Which brings me to my next goal: everyone in the house needs a job and a schedule. As a full-time working mother and student, I have precious little time. It seems that every waking minute of free time I have is spent on homework or trying to keep up the house. I really noticed that I was becoming increasingly burned out around October. It's a grueling schedule to keep when you're trying to also find time to run, read, and keep sane in general.

Mental healthwise- I definitely feel like I need a spiritual tune-up. While at the point in my life I'm a firm believer, I don't attend church as regularly as I used to. I have a bible that is set up for you to read daily passages and complete the entire bible in one year. That's something I've always wanted to do.

Some little things I'd like to do in 2012: bake more bread, camp, I'd actually like to go fishing, bake a pie from scratch (with merengue), detox and drink less alcohol, look into to starting a doctoral program, stick to yoga, complete home projects, go to Bonnaroo again!
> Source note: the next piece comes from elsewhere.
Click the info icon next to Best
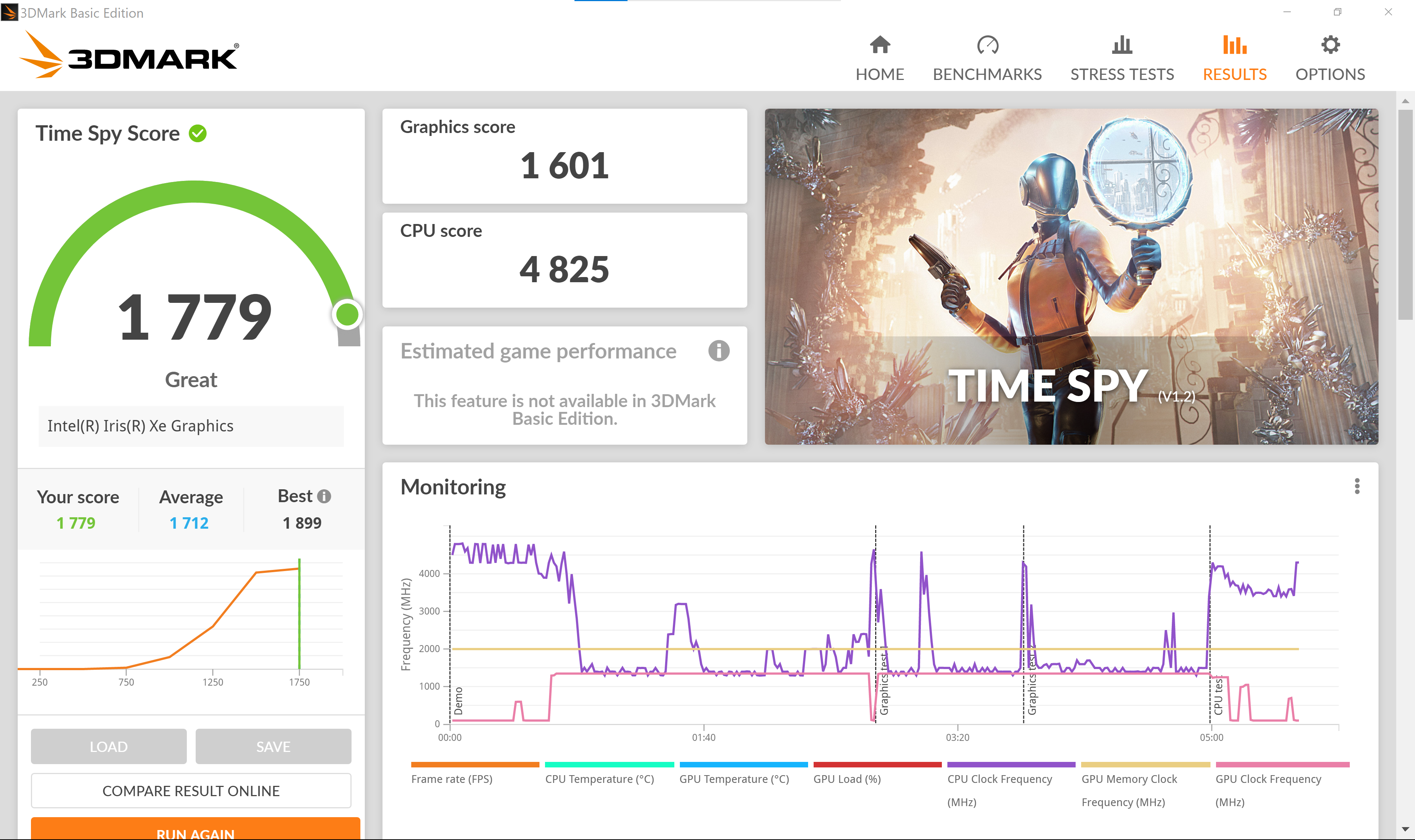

Some little things I'm proud to have accomplished in 2011: three half marathons and one full marathon, successfully recovering my dining room chairs- they look brand new, starting a Master's program, baking a German chocolate from scratch, getting the bathroom painted, baking cookies with my kiddos, lots of bowling, establishing contact with my cousin whose mother tragically passed in 2010, ringing the kettle bell with both kids, kayaking, hosting Tyler's Halloween party and making all of the treats with my mom, running a 5K with my dad in the crappiest weather imaginable.